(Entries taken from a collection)
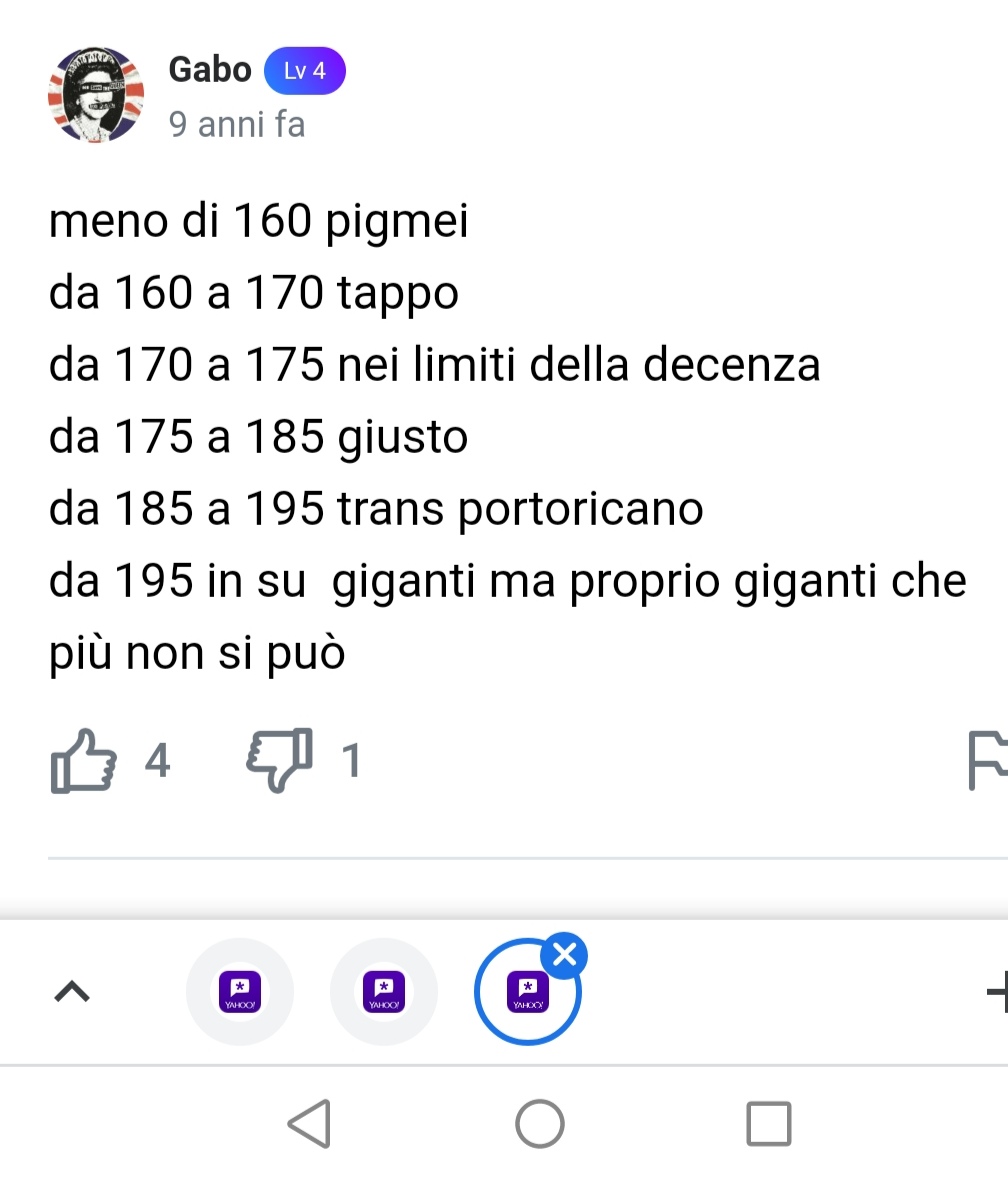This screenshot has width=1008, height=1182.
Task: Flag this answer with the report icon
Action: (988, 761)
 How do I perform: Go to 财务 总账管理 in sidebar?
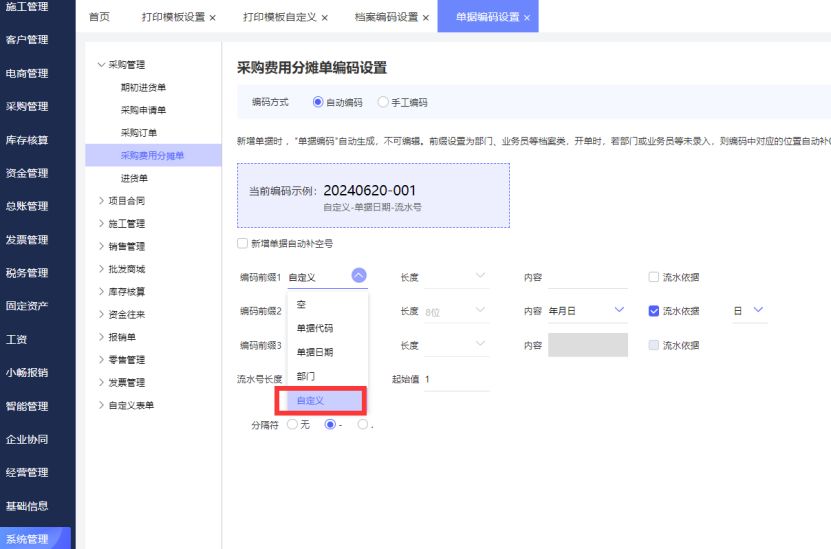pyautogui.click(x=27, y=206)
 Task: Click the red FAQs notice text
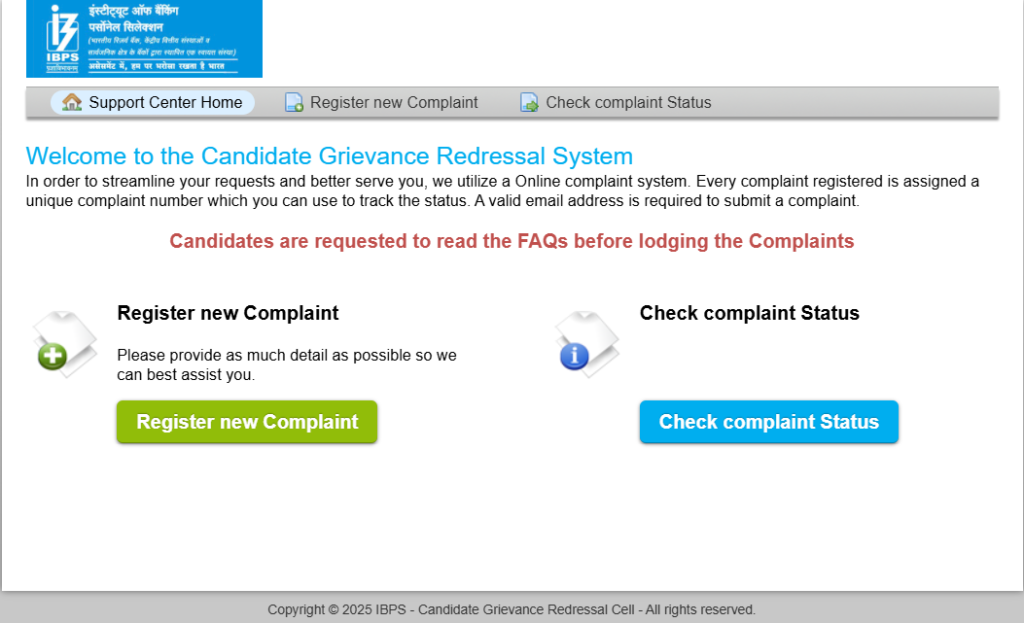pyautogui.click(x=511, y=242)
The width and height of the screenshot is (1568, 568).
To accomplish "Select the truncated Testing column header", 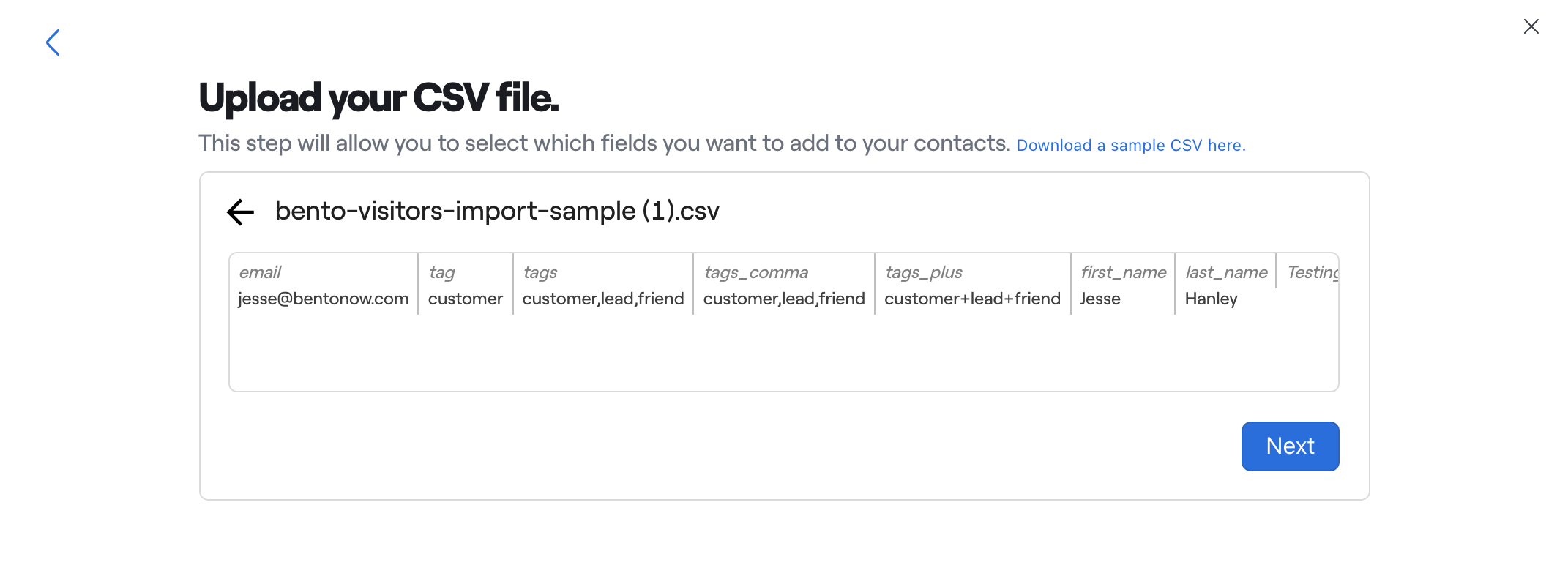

_THE PROBLEM_:
Every line from the one holding "How do I perform: Go to 财务 总账管理 in sidebar?" through the last line of the entries above, and nothing else, is to be restated word for word. Pictures stay out.

_OUTPUT OF THE EXERCISE_:
 How do I perform: Go to 财务 总账管理 in sidebar?
pyautogui.click(x=27, y=206)
 Task: Click the red FAQs notice text
pyautogui.click(x=511, y=242)
The width and height of the screenshot is (1568, 568).
To accomplish "Select the truncated Testing column header", 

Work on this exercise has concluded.